Copy every line of text in the records below word for word, leaving out the pictures.
— BEGIN STORED RECORDS —
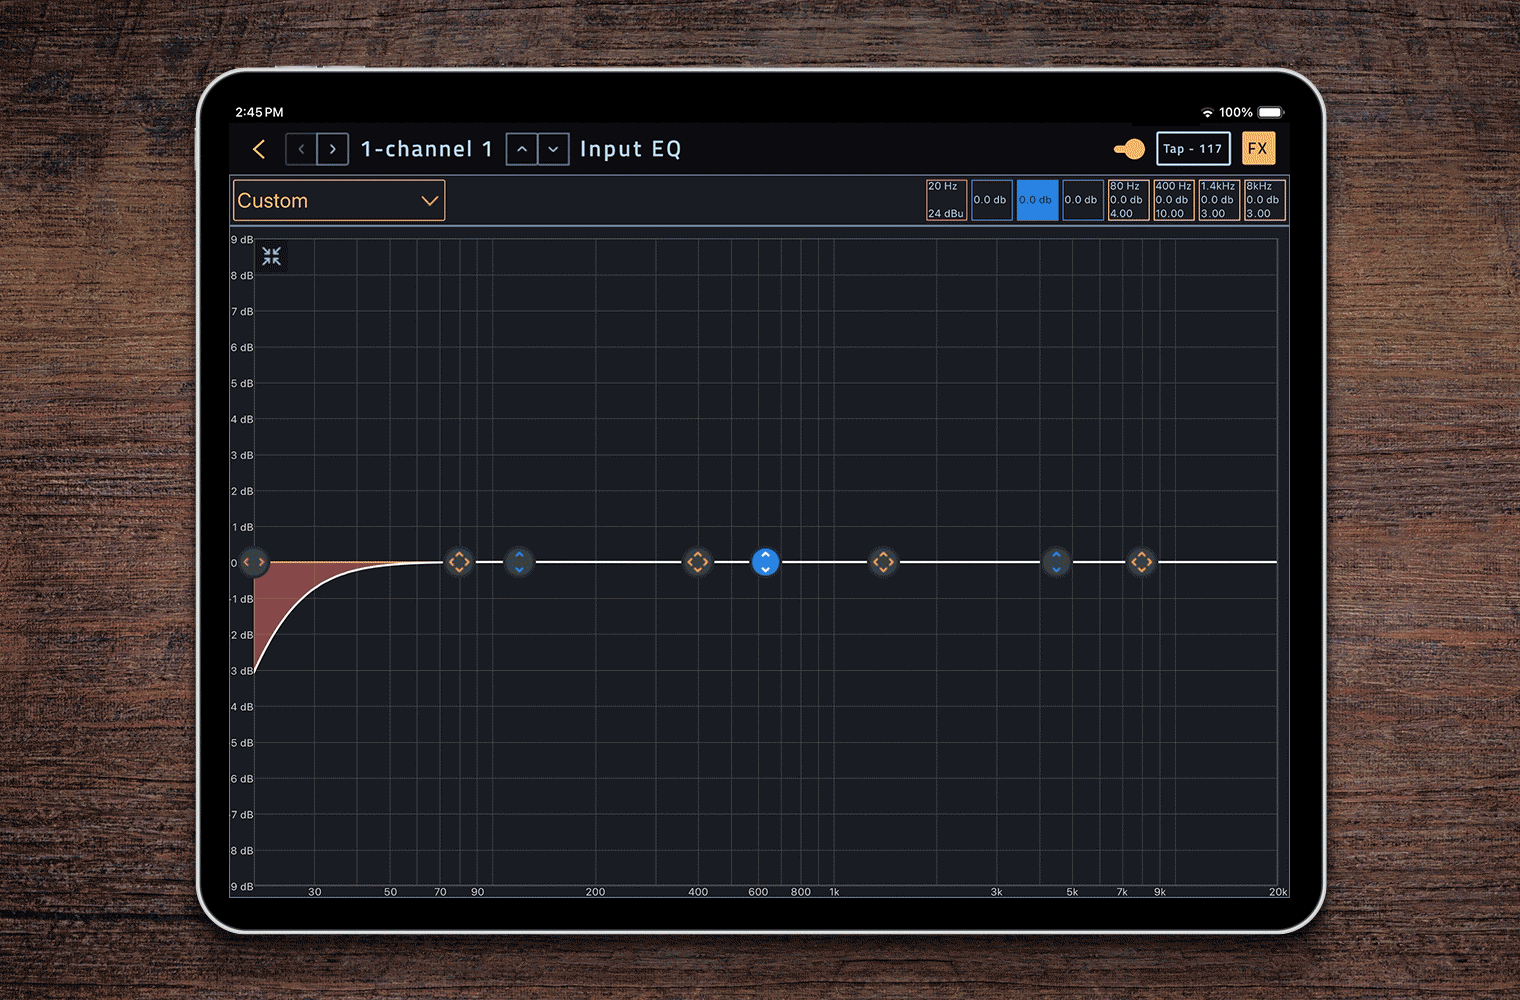Toggle the FX button
This screenshot has height=1000, width=1520.
tap(1258, 149)
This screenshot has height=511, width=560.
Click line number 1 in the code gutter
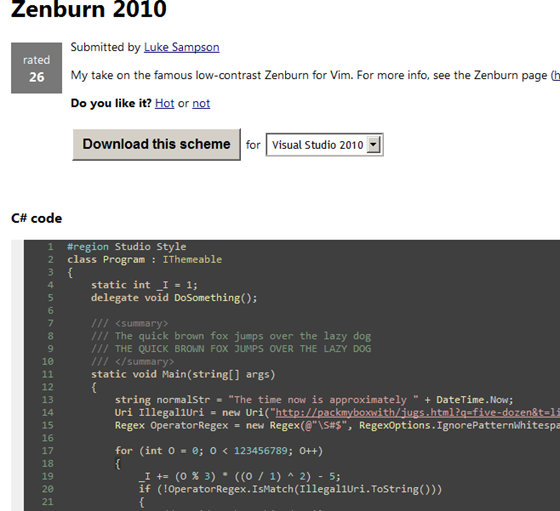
— END STORED RECORDS —
* RESPONSE TO THIS EXERCISE:
Toggle the FX button
This screenshot has height=1000, width=1520.
tap(1258, 149)
This screenshot has height=511, width=560.
Click line number 1 in the code gutter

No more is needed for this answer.